== Exercise inputs ==

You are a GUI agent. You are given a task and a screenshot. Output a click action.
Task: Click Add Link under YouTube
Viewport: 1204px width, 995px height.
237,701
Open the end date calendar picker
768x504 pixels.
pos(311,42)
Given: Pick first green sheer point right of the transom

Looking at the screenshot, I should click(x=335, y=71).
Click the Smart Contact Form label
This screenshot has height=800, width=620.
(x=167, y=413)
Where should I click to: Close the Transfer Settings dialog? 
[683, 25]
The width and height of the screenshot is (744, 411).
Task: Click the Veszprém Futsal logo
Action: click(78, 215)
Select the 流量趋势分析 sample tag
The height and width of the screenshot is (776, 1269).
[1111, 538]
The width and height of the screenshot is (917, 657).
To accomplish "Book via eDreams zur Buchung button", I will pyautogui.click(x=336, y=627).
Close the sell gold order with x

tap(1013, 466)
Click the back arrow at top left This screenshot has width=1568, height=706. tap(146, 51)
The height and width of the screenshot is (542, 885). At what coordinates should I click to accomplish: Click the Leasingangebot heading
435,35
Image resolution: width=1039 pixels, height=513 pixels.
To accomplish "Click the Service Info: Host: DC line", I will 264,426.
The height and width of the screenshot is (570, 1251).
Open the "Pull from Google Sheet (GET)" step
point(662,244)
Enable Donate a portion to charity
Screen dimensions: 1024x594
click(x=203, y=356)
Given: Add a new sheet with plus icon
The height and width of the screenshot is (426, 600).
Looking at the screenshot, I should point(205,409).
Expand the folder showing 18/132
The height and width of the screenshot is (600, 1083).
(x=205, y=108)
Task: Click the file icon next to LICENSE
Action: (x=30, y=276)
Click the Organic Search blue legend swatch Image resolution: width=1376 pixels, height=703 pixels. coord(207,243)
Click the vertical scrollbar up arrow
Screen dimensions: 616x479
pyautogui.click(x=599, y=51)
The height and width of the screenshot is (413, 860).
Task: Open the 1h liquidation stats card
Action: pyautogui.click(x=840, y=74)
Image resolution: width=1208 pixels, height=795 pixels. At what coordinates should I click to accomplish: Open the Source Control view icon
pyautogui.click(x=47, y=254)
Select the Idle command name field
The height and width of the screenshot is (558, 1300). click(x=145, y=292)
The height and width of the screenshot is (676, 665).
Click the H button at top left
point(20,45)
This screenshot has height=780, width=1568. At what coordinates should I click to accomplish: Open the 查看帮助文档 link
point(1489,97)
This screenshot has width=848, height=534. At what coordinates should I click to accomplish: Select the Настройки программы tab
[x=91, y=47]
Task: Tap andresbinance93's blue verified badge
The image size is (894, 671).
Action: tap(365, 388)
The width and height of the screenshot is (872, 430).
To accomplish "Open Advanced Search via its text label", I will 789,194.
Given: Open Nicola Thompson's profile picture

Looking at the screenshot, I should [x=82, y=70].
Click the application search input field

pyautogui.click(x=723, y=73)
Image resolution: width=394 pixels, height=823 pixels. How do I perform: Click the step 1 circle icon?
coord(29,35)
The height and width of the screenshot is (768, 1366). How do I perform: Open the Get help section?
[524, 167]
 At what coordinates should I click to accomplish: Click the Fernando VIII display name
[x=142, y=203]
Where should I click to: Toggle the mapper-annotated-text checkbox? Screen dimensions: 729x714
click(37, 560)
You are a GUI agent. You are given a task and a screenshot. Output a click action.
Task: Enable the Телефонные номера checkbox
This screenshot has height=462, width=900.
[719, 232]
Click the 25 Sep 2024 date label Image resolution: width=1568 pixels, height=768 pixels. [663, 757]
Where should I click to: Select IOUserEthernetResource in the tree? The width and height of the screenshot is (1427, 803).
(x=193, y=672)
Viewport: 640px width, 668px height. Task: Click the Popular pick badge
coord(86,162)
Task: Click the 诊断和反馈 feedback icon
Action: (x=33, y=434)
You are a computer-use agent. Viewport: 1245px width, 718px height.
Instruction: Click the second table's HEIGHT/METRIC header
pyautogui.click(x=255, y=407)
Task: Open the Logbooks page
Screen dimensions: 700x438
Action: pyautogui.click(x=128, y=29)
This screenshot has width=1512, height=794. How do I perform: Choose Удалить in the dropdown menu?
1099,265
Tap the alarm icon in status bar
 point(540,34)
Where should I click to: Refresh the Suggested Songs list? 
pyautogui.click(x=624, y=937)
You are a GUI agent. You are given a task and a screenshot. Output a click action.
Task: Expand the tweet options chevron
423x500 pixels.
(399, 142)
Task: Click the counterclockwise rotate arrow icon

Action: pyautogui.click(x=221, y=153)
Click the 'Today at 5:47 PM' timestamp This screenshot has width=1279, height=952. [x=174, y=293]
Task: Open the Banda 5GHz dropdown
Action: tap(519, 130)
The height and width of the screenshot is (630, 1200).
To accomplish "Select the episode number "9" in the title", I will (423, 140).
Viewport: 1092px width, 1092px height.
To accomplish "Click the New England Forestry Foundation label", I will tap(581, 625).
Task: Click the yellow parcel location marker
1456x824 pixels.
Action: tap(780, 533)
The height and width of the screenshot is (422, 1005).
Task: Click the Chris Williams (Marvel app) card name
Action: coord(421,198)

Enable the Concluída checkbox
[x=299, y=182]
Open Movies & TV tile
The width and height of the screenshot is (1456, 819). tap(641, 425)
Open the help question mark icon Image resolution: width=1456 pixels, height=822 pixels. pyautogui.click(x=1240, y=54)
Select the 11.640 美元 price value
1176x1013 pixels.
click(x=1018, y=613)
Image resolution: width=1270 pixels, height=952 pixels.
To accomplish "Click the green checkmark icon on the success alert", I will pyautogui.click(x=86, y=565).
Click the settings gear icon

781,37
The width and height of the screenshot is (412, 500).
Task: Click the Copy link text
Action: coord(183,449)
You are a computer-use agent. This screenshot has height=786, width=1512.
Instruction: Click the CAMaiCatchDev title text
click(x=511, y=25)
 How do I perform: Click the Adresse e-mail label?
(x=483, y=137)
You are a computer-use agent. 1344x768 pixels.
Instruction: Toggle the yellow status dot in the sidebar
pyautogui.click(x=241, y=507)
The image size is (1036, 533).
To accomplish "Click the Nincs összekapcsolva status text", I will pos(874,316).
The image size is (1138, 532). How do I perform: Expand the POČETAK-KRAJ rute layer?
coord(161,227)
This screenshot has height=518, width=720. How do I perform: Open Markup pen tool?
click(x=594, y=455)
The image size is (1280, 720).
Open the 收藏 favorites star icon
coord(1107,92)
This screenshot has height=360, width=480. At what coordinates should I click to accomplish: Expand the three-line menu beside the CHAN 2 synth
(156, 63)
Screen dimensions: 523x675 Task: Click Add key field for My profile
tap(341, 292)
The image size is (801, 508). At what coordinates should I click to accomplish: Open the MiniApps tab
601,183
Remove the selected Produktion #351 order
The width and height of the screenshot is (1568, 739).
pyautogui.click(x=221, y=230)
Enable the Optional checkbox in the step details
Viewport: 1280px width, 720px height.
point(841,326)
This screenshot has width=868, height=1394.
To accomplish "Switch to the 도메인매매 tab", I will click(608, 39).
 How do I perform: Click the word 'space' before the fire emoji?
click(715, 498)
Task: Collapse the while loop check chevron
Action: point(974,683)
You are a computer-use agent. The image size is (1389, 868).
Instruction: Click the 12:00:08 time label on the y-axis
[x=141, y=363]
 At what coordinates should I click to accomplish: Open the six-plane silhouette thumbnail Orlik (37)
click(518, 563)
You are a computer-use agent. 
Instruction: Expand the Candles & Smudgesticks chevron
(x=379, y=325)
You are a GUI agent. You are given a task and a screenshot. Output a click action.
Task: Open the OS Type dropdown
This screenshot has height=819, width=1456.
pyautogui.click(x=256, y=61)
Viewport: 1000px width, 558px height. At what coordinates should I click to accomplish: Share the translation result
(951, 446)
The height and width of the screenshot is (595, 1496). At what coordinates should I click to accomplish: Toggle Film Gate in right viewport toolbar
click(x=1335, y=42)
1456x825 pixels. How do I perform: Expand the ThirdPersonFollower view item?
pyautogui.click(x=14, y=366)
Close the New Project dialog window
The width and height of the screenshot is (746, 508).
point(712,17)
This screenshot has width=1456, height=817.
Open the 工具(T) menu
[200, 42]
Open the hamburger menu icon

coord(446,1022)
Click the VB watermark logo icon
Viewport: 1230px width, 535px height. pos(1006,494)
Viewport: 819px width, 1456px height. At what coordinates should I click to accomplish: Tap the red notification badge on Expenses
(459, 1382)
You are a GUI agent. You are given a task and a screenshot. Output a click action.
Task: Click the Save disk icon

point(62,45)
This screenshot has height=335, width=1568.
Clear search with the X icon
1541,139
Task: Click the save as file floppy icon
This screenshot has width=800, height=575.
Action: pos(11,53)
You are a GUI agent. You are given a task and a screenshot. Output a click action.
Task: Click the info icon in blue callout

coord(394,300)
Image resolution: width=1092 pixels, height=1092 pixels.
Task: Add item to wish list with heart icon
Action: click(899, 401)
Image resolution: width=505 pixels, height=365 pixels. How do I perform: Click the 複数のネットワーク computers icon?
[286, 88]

===

> _Directions_
Write out the rows above without any change, from the line containing "The height and width of the screenshot is (768, 1366)." through the line containing "[x=142, y=203]", both lines included.

> _Exercise answer_
The height and width of the screenshot is (768, 1366). How do I perform: Open the Get help section?
[524, 167]
 At what coordinates should I click to accomplish: Click the Fernando VIII display name
[x=142, y=203]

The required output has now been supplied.